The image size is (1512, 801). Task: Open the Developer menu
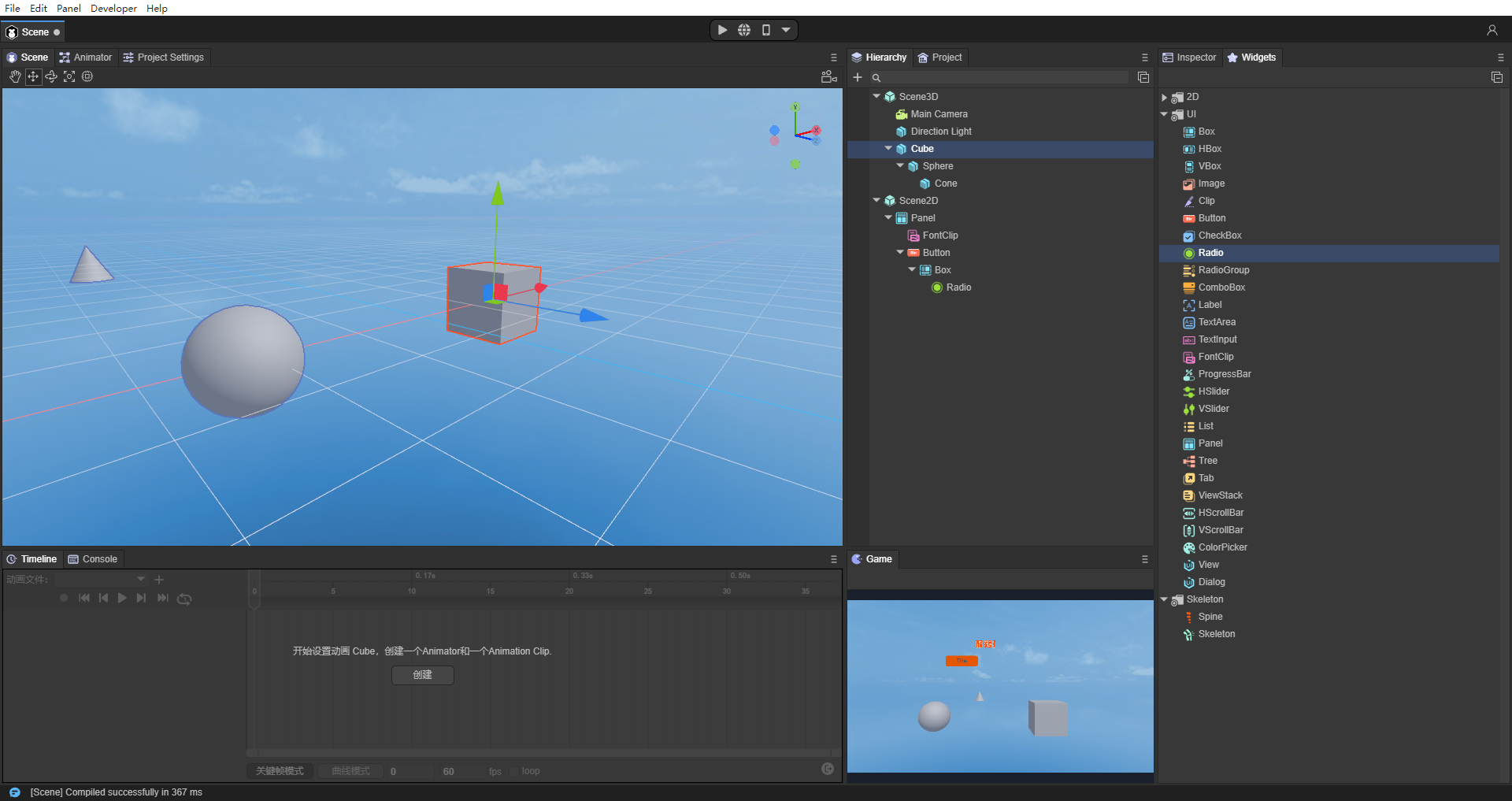113,8
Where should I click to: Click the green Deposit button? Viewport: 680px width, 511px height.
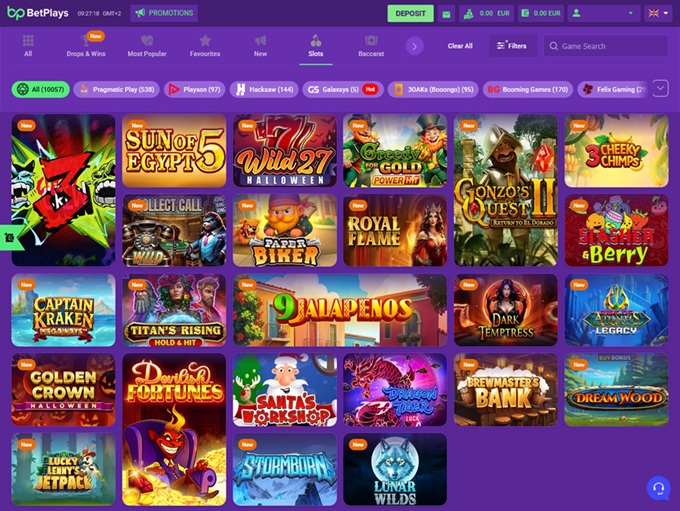coord(410,13)
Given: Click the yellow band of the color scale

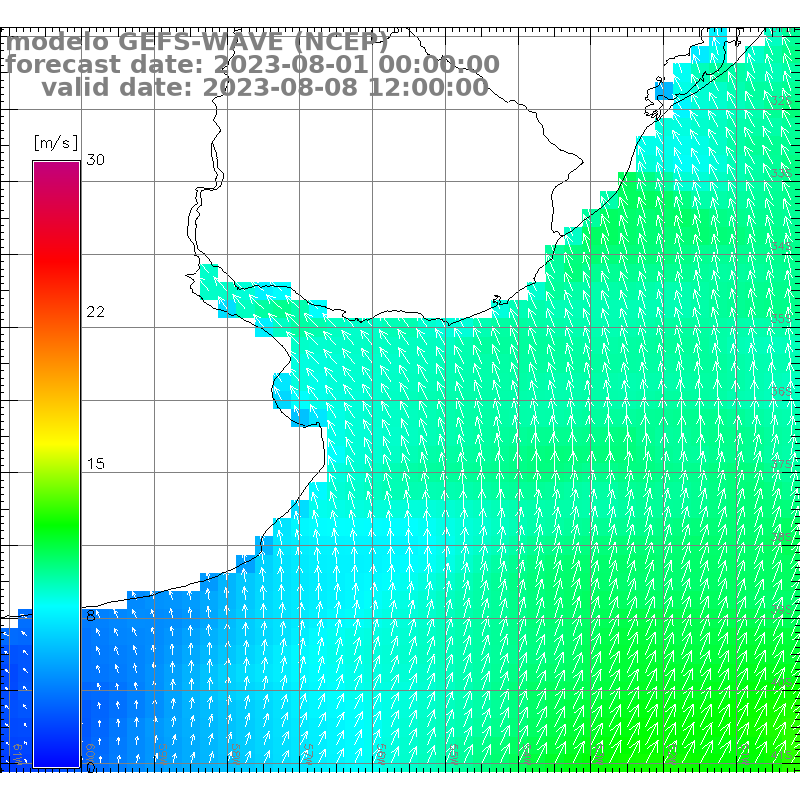Looking at the screenshot, I should [56, 438].
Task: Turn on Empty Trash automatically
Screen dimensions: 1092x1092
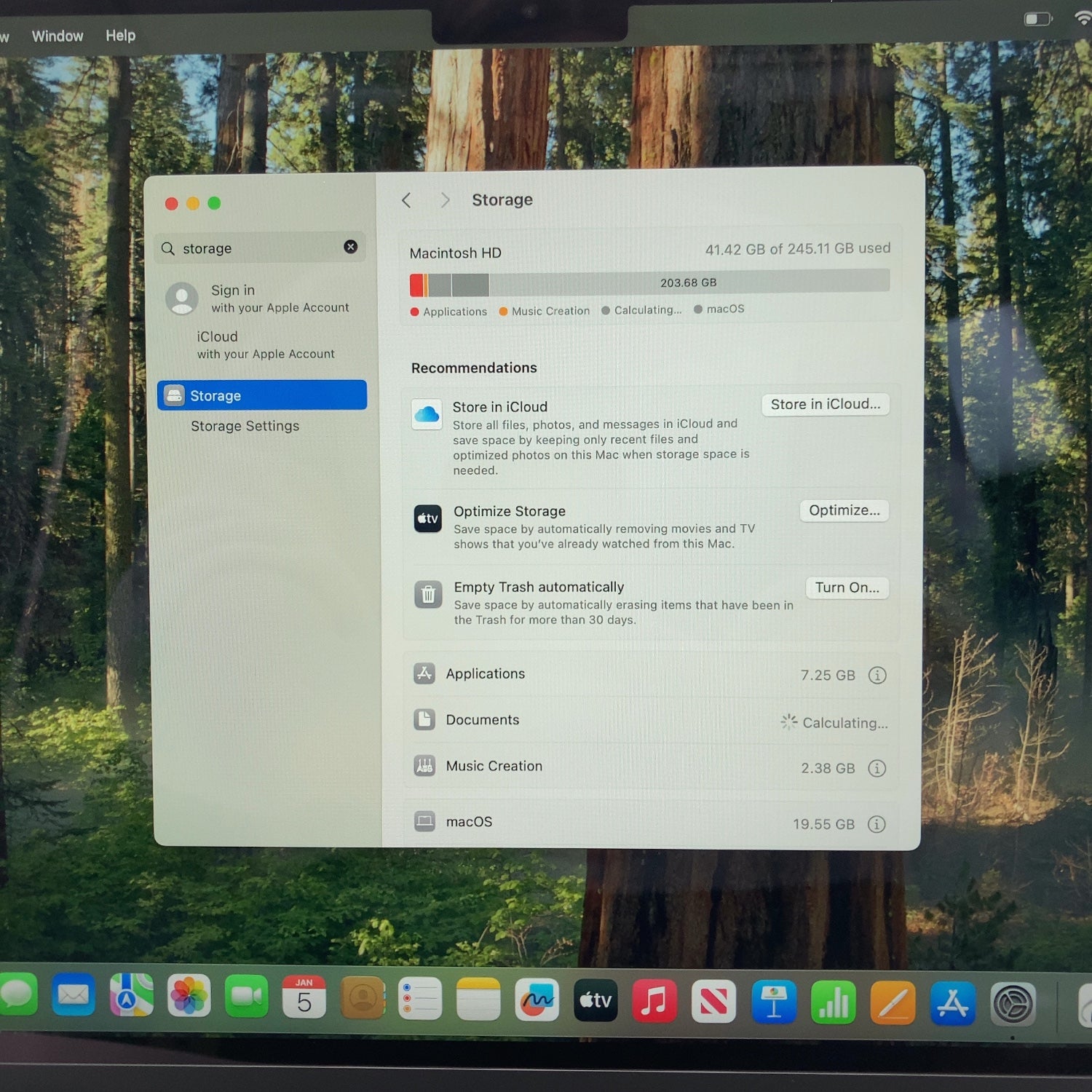Action: click(847, 587)
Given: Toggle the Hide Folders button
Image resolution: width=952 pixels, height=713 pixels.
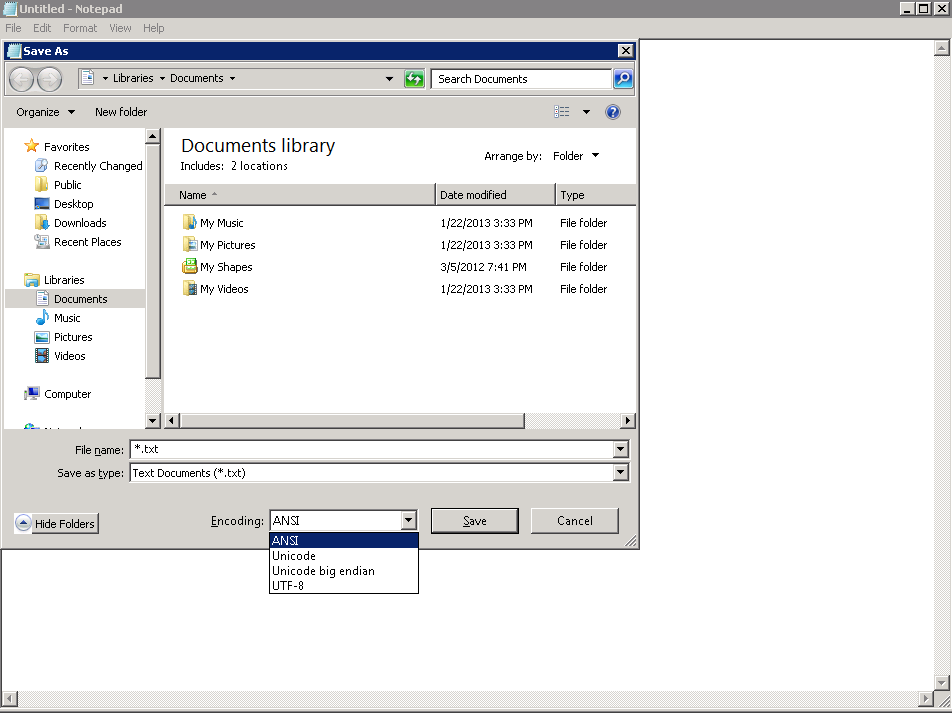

Problem to work on — Reproduce all of the entries exactly as they appear, though any picture they include must be omitted.

Response to this task —
The image size is (1512, 801). Task: Open the Developer menu
113,8
Where should I click to: Click the green Deposit button? Viewport: 680px width, 511px height.
coord(410,13)
Given: Click the yellow band of the color scale

Looking at the screenshot, I should [56, 438].
Task: Turn on Empty Trash automatically
Screen dimensions: 1092x1092
Action: click(847, 587)
Given: Toggle the Hide Folders button
Image resolution: width=952 pixels, height=713 pixels.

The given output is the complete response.